Once you’ve opened a report, you can open additional reports to display on the same timeline. Just click the Add file button at the top-left of the application window, and add files as above.

Events in the timeline are coloured as follows:

  • Poplar - events triggered from the Poplar libraries are coloured red.

  • Framework - events triggered from the PopART libraries, or any of the machine learning frameworks such as TensorFlow, are coloured orange.

  • Driver - events triggered by the driver layer are coloured blue.

  • Others - user-generated event categories are then assigned a different colour.

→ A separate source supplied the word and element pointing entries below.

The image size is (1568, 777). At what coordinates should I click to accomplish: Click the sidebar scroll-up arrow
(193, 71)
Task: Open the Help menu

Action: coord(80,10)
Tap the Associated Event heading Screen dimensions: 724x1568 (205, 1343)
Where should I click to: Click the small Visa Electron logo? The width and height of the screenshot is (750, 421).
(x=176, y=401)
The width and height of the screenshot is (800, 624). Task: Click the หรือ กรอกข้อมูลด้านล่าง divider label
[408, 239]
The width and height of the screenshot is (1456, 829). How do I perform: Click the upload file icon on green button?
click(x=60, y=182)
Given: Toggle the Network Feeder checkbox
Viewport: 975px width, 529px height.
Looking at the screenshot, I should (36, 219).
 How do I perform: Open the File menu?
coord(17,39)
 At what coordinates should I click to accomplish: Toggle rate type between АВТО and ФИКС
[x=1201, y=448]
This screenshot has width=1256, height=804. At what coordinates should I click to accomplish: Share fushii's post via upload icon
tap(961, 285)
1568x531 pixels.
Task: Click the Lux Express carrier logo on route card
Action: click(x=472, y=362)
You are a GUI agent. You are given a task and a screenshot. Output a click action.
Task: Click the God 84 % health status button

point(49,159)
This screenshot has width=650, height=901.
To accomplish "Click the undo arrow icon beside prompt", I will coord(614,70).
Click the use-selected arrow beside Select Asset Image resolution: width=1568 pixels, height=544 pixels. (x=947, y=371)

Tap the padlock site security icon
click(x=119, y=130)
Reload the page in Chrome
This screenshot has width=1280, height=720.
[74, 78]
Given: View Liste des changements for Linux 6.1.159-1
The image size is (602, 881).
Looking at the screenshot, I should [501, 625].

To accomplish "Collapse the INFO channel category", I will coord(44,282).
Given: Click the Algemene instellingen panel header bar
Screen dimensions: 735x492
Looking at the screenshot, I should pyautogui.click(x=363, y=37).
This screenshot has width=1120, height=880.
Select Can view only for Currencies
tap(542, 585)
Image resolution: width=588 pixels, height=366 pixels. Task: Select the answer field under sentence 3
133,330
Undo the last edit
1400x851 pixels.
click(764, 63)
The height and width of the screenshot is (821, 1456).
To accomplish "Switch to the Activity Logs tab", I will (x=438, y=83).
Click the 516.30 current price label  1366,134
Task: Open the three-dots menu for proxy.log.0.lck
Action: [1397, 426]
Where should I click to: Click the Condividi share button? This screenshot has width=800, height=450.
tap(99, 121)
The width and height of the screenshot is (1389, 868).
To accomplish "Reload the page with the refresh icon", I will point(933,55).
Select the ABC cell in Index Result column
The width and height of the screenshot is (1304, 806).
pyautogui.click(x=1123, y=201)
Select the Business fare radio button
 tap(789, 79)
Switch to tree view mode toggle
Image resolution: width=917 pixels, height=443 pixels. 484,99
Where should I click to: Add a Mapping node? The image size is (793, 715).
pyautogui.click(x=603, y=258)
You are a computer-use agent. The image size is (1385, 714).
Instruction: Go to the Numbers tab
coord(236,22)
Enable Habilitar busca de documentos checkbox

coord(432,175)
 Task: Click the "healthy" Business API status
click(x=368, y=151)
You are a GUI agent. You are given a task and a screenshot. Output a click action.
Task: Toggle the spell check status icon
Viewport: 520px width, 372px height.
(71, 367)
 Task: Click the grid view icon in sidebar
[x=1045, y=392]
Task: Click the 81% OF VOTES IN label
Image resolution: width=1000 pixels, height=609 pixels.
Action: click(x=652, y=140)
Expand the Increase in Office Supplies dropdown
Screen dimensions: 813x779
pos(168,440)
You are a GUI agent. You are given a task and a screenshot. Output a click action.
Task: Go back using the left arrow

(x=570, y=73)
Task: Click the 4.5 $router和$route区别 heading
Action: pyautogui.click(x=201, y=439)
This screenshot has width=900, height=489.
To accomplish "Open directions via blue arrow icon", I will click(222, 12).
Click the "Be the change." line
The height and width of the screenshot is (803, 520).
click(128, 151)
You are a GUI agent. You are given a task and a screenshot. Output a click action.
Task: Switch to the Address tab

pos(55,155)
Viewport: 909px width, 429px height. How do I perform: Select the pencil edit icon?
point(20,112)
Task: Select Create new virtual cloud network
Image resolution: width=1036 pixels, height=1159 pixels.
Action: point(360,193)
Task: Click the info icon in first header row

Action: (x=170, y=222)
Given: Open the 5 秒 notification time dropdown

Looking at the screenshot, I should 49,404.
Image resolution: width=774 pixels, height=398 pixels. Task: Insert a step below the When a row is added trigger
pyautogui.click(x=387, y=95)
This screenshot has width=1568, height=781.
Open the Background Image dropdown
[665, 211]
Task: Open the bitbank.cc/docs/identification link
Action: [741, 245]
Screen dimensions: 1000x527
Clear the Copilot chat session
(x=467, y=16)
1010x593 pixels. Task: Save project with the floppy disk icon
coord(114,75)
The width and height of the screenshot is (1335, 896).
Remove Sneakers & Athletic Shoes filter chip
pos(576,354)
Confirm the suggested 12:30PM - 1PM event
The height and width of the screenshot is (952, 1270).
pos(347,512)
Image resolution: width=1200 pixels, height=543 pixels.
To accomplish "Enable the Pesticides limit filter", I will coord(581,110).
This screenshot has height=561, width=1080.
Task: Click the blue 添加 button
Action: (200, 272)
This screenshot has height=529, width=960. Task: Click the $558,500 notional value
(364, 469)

3.4.3. Timeline line graphs

If any scalar values have been captured, the timeline will also show a collection of line graphs grouped at the bottom of a file. These can be used to view these scalar values over time, and compare to the events shown in the flamegraphs above.

Hovering over a line graph will display a tooltip giving each separate series’ value at that timestamp.

3.4.4. Timeline options

Above the timeline overview there are the following buttons:

  • Add file - this reopens the file browsing dialog, allowing you to add more files to the current timeline as above.

  • Graph Type - this allows you to switch between graph display types:

    • Timeline - displays a flamegraph showing the position and duration of each event in the call stack. Each event on the timeline view corresponds directly to an event logged in the PVTI file.

    • Aggregated - displays a flamegraph showing each event aggregated by its unique call stack. The starting timestamp at which a block appears in this view has no link to the timestamp that its events took place at within the trace. However, its duration does correspond to the total duration of the events that combine to make the block.

  • Options - this shows the following options to apply to your timeline:

    • Absolute timing - checking this option will position files on your timeline using their absolute times rather than positioning all files to start at time 0.

    • Collapse all charts - checking this option will collapse all charts in your timeline, it will leave parent nodes in their current state. Unchecking this will similarly expand all charts in your timeline.

    • Hide charts below threshold duration - checking this option will hide all charts in your timeline with a total duration (sum of all top-level event durations) less than or equal to the threshold percentage of the total time-window of the file. You can specify the threshold percentage using the radio buttons below the option.

  • Key - this allows you to see which channels the different colours represent on your timeline. Clicking one of these will reload the timeline without that channel shown.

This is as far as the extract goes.